[GIVEN DATA]

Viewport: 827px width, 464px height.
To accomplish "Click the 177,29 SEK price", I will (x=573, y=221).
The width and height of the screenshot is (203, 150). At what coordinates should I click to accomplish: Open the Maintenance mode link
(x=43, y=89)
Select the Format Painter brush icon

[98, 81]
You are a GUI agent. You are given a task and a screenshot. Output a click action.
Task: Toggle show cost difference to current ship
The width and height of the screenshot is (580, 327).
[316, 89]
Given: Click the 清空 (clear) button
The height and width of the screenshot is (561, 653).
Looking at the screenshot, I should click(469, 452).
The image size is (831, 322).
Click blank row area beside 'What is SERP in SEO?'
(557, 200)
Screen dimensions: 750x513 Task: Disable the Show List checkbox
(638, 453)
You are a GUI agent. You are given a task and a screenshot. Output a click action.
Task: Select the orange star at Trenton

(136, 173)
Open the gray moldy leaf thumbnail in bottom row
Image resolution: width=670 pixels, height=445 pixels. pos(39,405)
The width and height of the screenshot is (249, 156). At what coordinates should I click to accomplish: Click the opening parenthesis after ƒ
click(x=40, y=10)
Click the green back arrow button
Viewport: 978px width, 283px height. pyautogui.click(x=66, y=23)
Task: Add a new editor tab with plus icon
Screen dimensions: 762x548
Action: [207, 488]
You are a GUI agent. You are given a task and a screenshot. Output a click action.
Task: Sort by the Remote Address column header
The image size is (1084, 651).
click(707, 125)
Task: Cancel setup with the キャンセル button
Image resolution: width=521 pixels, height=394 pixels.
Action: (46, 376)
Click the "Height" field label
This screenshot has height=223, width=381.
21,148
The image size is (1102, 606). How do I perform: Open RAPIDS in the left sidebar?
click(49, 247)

[JOB] Rewrite the records from the line that has "The image size is (1102, 606)." through the end of the records, requests included. Scale only the coordinates in the answers by 2.3, rounding each to a whole number with halves rounded up, and leave every other number as it stands.

[FINAL RESULT]
The image size is (1102, 606). How do I perform: Open RAPIDS in the left sidebar?
click(113, 568)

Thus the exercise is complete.